First off, I'm not quite sure why it's called Will Grayson, Will Grayson because, clearly again, this book is not about either Wills. It's about Tiny Cooper, a humongous, self-centered, selfish, loud and super clichéd gay guy. This guy is so self-centered that the plot of the book is basically about him staging a musical about himself. WTF? I thought it would be more about the two Graysons, interacting with each other but they are actually connected only through Tiny.
And, truth be said, I didn't like either of them. Will #1 (Green's) is a nerdy straight guy whose two main rules in life are: 1) don't care; and 2) shut up. I couldn't empathize. He's passive, subject to Tiny's whims and still he loves him. His romance with Jane felt contrived and popped out all of a sudden.
Will #2 (Levithan's) is even worse. He's gay, emo, chronically depressed, tormented by his parent's divorce and perpetually in a bad mood. He's kind of the worst case scenario for a teenager.
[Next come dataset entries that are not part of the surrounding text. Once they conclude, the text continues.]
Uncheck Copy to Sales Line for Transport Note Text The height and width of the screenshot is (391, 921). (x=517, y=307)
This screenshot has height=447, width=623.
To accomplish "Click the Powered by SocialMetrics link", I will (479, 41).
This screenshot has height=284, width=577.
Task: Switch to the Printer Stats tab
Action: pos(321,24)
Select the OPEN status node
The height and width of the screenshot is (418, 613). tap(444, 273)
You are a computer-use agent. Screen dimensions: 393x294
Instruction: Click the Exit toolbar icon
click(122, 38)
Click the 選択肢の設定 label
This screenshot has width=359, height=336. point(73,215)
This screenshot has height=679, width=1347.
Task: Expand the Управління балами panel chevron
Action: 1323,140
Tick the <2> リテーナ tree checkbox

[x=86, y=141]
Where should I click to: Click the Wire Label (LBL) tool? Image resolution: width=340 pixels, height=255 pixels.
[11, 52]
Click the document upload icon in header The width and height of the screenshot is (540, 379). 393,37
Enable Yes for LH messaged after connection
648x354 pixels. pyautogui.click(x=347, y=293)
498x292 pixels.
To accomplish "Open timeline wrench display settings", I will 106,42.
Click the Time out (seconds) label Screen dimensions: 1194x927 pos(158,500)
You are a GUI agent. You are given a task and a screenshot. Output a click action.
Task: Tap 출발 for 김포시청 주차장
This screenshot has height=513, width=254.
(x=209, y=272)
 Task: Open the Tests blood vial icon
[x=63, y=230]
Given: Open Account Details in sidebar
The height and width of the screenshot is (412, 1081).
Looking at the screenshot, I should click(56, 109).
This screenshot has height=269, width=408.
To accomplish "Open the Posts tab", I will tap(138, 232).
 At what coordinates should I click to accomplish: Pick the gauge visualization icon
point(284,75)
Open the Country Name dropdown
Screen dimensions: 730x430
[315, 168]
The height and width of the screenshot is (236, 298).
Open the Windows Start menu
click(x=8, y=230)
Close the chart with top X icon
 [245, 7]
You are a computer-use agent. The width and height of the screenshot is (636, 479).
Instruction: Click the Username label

Both Wills ramble a lot, there's a lot of IM in the book and weird pointless conversations. Even the whole musical scene at the end was just plain silly. I don't really know who would care about a musical about Tiny Cooper's gay love life. I wouldn't and didn't. I kept thinking: maybe there's some weird symbolism I'm not getting here? I have no clue, I felt this book to be surreal at times. AND I don't really see how Will #2 managed to make other people with the same name go to a stupid musical in a couple of hours. Why would THEY care?
So, again, it might be this book might be better appreciated by real teenagers - not teen at heart like me -but truly, if not for some rather startlingly genius passages like this:
"you know, how people say it's good luck if a bird shits on you? and people believe it! i just want to grab them and say, 'dude, don't you realize this whole superstition was made up because no one could think of anything else good to say to a person who'd just been shit upon?"
<3. you think that looks like heart? if you do, it's only because you've never seen a scrotum.
(rofl? what? are you really rolling on the floor laughing? well, please stay down there a sec while I KICK YOUR ASS.)
this would book would have not got even that extra star from me. But, obviously, it must be me because check out the awards it got!
Sorry, Green and Levithan, you're just not my cup of tea.